▸ Kutipan Dokumen
☆ ☆ ☆ ☆

Kamis, 17 Januari 2019

Hidup aman dan damai sebagai minoritas



Bali merupakan salah satu destinasi wisata favorit didunia. Terkenal dengan keindahan alamnya yang eksotik dan kaya dengan ragam kebudayaannya yang unik dan variatif. Banyaknya wisatawan yang datang kepulau bali, menunjukkan bahwa daya tarik pulau ini begitu kuat. Hingga, dari tahun ketahun mengalami kemajuan. Baik dari segi perkembangan pariwisata, atau pertambahan penduduk. Para perantau dari berbagai daerah semakin banyak yang datang, dengan berbagai macam tujuan. Mencari lapangan pekerjaan, berbisnis, atau dipindah-tugaskan oleh Instansi tempatnya bekerja. Saya salah satu dari sekian pendatang itu.


Hidup berdomisili selama 28 tahun sebagai minoritas, awalnya memang bagaikan momok yang menakutkan. Karena saya seorang muslim, terbayang akan hidup terintimidasi dan kesulitan dalam menjalankan kewajiban saya untuk beribadah. Karena saya hidup berdampingan dengan penduduk yang mayoritas beragama hindu. Dengan perbedaan yang sangat jelas yaitu agama, suku, budaya, dan adat istiadat. Seiring dengan berjalannya waktu, ternyata apa yang sebelumnya saya takutkan adalah salah. Rasa khawatir dan pikiran buruk tentang banyak hal sama sekali tak terjadi. Terlebih. setelah saya mengenal dan berinteraksi dengan mereka. Pada umumnya mereka baik, hangat, dan ramah. Kami hidup bertetangga dengan sangat baik, gotong- royong dan saling menolong antara satu dengan yang lainnya. Hingga merasakan hidup dengan aman, tentram, damai, saling menghargai, menghormati dan bertoleransi.

☆ ☆ ☆ ☆

▸ Bahan
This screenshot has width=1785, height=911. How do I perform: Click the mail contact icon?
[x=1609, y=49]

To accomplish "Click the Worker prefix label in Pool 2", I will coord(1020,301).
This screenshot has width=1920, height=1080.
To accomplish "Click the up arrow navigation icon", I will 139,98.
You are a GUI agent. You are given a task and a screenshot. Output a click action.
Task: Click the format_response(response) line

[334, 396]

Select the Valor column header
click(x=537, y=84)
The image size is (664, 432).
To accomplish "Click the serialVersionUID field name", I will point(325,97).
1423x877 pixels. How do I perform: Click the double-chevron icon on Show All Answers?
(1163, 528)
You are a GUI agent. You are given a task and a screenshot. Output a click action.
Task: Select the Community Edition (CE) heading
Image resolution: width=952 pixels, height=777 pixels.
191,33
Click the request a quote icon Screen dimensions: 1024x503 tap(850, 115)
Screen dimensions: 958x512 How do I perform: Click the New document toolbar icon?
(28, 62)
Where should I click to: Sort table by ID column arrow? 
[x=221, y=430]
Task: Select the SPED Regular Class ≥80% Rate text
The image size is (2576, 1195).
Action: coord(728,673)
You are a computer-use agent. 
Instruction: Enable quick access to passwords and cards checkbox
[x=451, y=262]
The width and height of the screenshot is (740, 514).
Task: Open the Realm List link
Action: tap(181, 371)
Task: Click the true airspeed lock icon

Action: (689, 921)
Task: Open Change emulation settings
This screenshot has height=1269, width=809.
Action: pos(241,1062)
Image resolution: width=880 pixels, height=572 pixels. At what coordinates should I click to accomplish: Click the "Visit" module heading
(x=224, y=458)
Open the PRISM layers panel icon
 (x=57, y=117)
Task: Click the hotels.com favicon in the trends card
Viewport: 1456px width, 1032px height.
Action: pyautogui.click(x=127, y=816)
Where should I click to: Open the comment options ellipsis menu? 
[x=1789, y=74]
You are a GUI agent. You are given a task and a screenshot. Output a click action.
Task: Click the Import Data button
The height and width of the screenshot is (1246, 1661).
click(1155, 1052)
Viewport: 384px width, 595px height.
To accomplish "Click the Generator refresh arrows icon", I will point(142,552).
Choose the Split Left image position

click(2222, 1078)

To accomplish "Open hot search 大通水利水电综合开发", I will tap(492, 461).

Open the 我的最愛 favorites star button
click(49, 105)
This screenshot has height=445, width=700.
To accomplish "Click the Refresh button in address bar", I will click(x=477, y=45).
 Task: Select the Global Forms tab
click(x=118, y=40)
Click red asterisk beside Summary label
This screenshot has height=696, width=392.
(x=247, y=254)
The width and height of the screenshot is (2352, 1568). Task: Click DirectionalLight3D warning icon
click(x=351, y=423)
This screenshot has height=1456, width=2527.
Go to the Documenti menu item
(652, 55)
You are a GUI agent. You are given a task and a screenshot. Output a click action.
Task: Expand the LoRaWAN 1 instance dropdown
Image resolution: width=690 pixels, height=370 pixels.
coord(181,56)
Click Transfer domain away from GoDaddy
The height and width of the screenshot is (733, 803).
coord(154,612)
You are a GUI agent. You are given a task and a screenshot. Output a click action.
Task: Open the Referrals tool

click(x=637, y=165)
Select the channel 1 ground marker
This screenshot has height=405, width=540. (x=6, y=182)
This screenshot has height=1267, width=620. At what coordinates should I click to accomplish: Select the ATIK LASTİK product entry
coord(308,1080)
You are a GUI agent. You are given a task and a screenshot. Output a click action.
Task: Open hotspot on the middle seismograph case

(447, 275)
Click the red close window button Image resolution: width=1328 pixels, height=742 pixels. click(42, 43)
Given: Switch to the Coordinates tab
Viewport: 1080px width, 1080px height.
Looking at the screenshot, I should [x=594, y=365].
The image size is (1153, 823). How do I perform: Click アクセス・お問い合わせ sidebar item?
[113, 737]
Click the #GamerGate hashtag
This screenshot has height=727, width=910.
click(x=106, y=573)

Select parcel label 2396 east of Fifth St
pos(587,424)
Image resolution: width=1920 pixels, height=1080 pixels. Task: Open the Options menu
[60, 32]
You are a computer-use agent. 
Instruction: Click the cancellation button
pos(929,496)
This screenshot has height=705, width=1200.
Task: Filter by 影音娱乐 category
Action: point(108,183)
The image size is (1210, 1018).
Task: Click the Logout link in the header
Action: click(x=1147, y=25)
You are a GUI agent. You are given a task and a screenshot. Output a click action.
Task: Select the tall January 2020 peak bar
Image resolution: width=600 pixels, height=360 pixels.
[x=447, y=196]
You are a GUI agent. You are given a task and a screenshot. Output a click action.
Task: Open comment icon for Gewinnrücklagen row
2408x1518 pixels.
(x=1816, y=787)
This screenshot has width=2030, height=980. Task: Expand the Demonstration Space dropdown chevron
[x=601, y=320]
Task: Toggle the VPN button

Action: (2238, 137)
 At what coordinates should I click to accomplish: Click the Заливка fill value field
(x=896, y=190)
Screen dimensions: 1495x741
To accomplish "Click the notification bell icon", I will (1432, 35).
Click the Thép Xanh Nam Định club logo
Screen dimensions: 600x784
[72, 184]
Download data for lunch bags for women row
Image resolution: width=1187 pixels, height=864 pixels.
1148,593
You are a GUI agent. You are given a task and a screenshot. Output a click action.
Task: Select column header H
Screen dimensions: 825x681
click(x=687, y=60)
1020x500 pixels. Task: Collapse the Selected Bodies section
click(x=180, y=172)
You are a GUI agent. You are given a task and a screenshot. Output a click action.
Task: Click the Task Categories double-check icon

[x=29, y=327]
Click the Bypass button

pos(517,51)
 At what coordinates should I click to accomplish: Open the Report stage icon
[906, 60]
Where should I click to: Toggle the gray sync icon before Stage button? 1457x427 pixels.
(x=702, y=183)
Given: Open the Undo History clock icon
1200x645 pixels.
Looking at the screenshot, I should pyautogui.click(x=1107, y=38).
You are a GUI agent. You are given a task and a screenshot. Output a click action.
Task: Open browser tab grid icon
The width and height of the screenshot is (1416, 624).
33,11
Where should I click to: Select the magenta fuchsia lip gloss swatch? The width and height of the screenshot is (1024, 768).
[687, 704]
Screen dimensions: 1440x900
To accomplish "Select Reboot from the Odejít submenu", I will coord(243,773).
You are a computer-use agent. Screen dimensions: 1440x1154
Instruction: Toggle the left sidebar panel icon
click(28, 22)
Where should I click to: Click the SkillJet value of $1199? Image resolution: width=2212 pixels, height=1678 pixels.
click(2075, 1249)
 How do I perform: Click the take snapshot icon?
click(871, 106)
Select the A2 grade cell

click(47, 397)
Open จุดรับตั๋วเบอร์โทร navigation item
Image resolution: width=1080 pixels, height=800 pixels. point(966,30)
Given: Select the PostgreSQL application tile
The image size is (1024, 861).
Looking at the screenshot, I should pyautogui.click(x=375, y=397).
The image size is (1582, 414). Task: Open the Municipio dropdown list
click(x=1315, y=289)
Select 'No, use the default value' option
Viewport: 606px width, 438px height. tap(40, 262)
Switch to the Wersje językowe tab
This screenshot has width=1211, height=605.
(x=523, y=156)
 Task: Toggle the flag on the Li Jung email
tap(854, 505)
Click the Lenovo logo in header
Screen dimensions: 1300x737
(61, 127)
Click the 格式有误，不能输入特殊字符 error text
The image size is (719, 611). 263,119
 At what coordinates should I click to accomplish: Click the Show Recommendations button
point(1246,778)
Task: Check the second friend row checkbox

☆ ☆ ☆ ☆

▸ Perintah
**A.** Tentukan apakah setiap pernyataan berikut sesuai dengan kutipan dokumen. Jawab ya atau tidak, lalu kutip kata-kata dari kutipan dokumen yang menjadi dasarnya. (i) Penulis telah hidup selama 28 tahun sebagai minoritas. (ii) Ketakutan awal penulis akhirnya terbukti benar. (iii) Penduduk di sekitar penulis mayoritas beragama Hindu.
**B.** Sebutkan semua perbedaan yang menurut kutipan dokumen sangat jelas antara penulis dan penduduk mayoritas.
**C.** Jawab pertanyaan berikut berdasarkan kutipan dokumen.
(i) Bali terkenal dengan apa?
(ii) Apa agama penulis?
(iii) Bagaimana sifat penduduk setempat pada umumnya menurut penulis?

▸ Jawaban
**A.**
(i) Ya: "Hidup berdomisili selama 28 tahun sebagai minoritas"
(ii) Tidak: "ternyata apa yang sebelumnya saya takutkan adalah salah"
(iii) Ya: "penduduk yang mayoritas beragama hindu"

**B.** agama, suku, budaya, adat istiadat

**C.**
(i) Keindahan alamnya yang eksotik dan ragam kebudayaannya yang unik dan variatif.
(ii) Islam (penulis seorang muslim).
(iii) Baik, hangat, dan ramah.